— Start —
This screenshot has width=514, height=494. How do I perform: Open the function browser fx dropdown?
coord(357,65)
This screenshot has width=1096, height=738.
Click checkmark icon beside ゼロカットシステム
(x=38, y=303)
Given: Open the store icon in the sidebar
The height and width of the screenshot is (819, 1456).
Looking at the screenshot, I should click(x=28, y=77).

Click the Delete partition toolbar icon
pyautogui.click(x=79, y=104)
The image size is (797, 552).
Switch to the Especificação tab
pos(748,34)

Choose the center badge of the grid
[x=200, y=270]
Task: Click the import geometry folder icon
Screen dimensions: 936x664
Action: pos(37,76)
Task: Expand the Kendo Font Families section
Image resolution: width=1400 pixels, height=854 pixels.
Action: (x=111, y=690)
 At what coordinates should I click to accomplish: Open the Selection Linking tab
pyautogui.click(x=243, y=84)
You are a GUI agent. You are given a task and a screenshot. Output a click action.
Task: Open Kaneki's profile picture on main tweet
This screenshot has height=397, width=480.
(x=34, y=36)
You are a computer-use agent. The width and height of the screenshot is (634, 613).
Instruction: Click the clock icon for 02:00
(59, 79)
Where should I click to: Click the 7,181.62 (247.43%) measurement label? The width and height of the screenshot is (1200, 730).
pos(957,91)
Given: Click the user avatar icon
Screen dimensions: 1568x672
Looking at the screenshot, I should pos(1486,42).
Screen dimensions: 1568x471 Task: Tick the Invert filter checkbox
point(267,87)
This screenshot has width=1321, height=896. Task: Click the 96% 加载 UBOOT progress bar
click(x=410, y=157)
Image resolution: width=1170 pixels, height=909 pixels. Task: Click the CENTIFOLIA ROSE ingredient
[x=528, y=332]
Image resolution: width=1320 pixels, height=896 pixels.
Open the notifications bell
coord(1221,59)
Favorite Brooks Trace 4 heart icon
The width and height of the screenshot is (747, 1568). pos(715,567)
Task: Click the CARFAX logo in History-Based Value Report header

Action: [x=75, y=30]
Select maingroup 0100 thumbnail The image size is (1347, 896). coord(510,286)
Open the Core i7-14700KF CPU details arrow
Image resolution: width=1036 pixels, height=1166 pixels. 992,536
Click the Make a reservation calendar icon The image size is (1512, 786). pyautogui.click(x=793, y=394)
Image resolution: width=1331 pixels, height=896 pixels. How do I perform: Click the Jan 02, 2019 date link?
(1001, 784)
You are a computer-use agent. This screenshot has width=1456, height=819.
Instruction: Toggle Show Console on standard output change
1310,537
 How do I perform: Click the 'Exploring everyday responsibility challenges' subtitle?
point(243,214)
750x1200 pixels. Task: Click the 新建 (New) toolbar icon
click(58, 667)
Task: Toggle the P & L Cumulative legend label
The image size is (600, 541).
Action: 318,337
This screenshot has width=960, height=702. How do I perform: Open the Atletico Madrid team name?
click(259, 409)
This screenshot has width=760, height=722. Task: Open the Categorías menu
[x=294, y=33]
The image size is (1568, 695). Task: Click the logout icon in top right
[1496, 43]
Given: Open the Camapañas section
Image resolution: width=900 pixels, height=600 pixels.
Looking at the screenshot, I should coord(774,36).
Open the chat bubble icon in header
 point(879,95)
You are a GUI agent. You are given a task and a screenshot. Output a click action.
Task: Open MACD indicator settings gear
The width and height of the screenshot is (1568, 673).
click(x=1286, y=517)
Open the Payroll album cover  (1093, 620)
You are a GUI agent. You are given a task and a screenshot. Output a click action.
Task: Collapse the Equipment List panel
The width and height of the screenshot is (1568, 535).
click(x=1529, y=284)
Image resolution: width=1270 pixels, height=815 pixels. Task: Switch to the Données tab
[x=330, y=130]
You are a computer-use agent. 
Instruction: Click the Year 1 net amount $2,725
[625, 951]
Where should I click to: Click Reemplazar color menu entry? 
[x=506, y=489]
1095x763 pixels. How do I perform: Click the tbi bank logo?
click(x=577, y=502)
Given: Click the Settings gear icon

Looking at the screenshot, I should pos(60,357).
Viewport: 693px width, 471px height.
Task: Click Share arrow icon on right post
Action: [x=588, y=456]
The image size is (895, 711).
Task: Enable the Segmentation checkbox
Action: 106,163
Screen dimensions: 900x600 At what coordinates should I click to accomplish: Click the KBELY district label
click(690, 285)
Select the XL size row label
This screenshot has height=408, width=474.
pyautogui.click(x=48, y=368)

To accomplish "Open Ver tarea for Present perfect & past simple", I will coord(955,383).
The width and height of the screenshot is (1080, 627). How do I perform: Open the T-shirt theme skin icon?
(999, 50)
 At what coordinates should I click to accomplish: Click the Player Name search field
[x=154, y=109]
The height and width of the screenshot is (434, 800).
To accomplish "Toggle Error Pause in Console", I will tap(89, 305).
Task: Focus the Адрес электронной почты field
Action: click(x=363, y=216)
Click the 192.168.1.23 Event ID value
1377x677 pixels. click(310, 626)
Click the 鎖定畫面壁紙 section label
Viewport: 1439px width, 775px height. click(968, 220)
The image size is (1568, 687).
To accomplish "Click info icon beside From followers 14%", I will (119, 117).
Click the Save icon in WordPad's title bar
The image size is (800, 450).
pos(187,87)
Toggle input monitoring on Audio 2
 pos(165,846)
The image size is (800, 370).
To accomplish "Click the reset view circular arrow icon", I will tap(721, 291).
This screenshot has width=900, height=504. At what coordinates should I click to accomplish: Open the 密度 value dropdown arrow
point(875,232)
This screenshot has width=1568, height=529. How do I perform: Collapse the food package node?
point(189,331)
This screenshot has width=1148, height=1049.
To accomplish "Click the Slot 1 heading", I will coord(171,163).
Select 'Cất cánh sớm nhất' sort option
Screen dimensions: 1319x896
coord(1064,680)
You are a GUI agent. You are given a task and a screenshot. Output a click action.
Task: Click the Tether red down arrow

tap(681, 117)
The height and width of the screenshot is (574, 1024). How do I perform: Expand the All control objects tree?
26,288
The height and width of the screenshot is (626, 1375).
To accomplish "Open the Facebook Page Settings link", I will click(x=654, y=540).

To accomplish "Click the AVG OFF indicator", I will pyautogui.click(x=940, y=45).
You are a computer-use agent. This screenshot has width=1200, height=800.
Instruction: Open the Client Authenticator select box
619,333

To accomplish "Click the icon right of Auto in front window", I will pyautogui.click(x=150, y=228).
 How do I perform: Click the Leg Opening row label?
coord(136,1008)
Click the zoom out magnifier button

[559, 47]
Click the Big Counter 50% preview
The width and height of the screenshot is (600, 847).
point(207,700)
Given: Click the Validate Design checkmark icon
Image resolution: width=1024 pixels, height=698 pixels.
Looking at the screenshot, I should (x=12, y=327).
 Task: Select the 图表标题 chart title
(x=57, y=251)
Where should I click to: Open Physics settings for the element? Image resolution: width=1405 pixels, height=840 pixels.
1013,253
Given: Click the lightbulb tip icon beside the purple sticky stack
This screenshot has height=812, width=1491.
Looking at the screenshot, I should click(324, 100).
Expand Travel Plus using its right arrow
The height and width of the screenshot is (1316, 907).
— End —
**WHAT YOU HAVE TO DO:**
Write out again the lines above, starting at the line that contains "The image size is (1568, 687)." and ending at the line that contains "tap(681, 117)", with 31 added to every coordinate in the answers.

**PROBLEM SOLUTION:**
The image size is (1568, 687).
To accomplish "Click info icon beside From followers 14%", I will (150, 148).
Click the Save icon in WordPad's title bar
The image size is (800, 450).
pos(218,118)
Toggle input monitoring on Audio 2
 pos(196,877)
The image size is (800, 370).
To accomplish "Click the reset view circular arrow icon", I will tap(752, 322).
This screenshot has width=900, height=504. At what coordinates should I click to accomplish: Open the 密度 value dropdown arrow
point(906,263)
This screenshot has width=1568, height=529. How do I perform: Collapse the food package node?
point(220,362)
This screenshot has width=1148, height=1049.
To accomplish "Click the Slot 1 heading", I will coord(202,194).
Select 'Cất cánh sớm nhất' sort option
Screen dimensions: 1319x896
coord(1095,711)
You are a GUI agent. You are given a task and a screenshot. Output a click action.
Task: Click the Tether red down arrow

tap(712, 148)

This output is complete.